**Available records**.
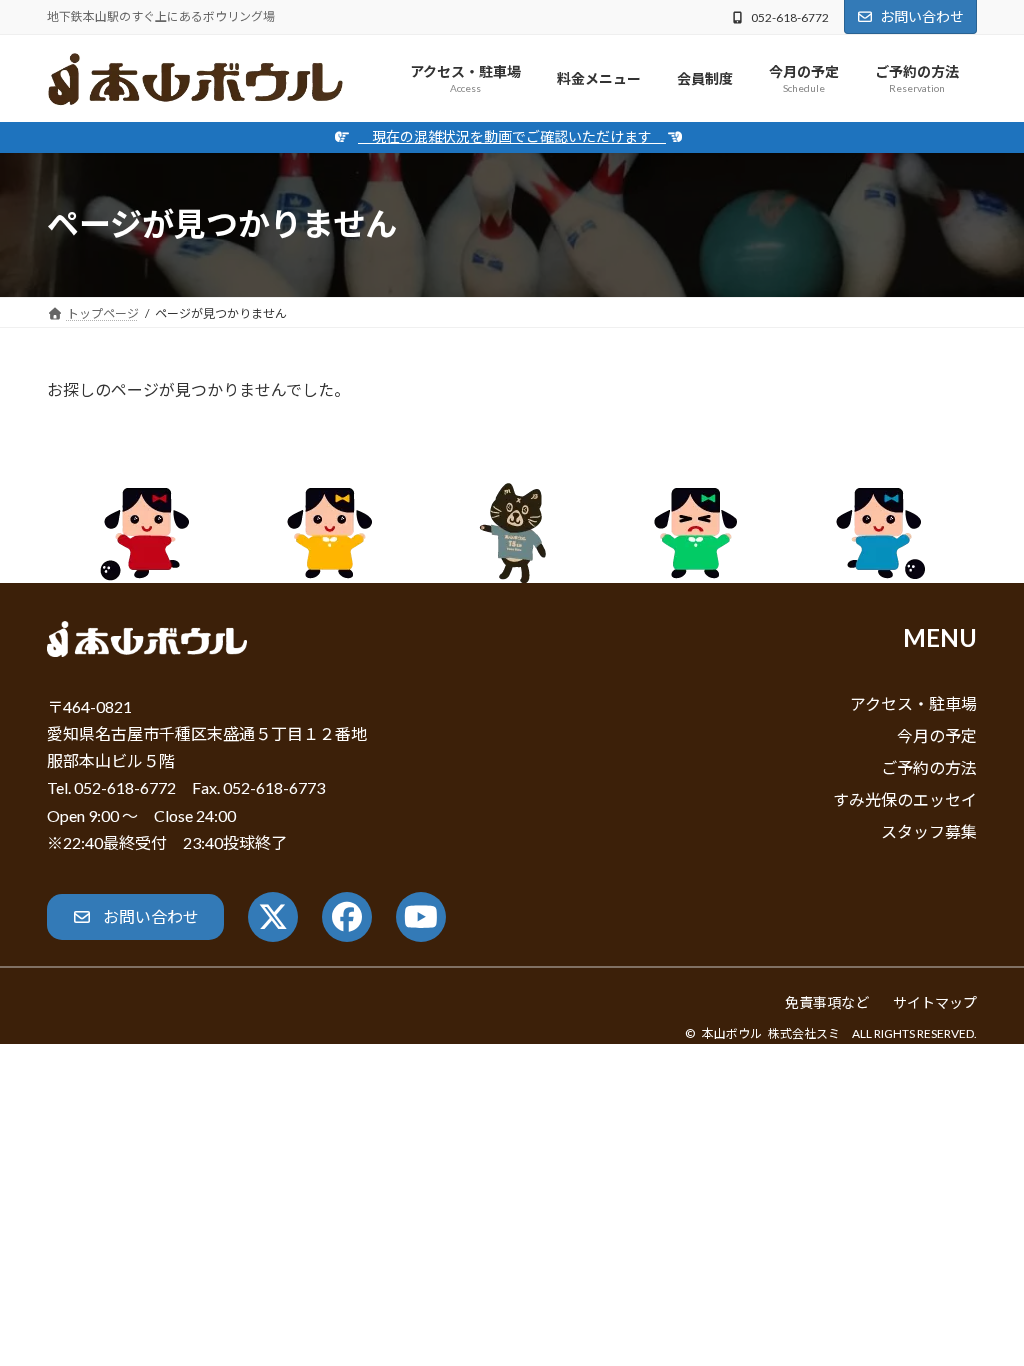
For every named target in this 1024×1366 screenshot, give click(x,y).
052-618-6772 (790, 17)
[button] (135, 916)
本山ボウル (732, 1033)
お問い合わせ (922, 16)
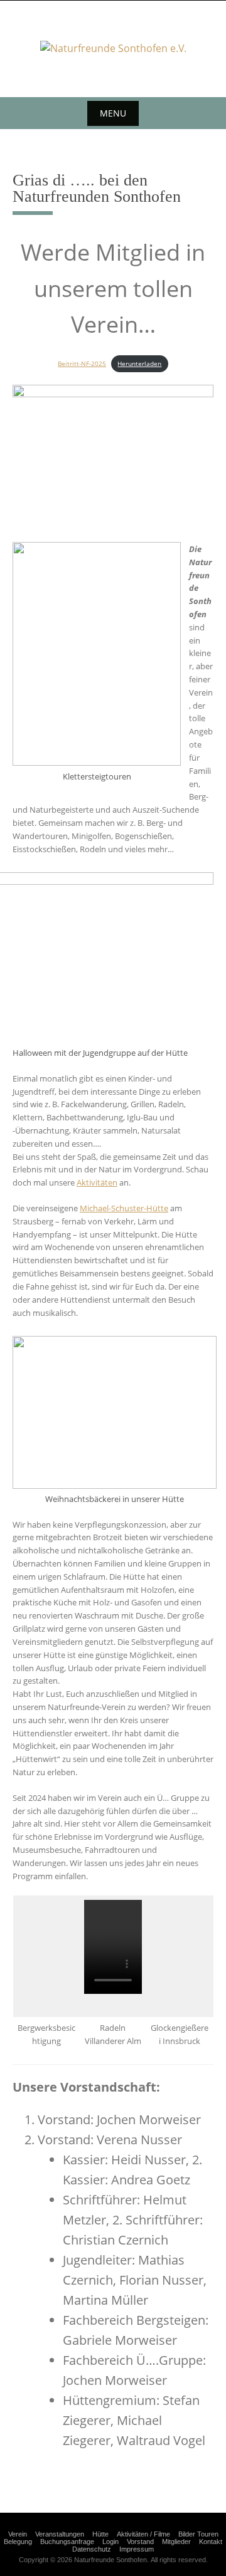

**What this task involves**.
Copy the records exactly as they appear, leaving every picture out.

**Reply to the exercise**.
For every named target in this 1024×1366 screenshot, give click(x,y).
052-618-6772 (790, 17)
[button] (135, 916)
本山ボウル (732, 1033)
お問い合わせ (922, 16)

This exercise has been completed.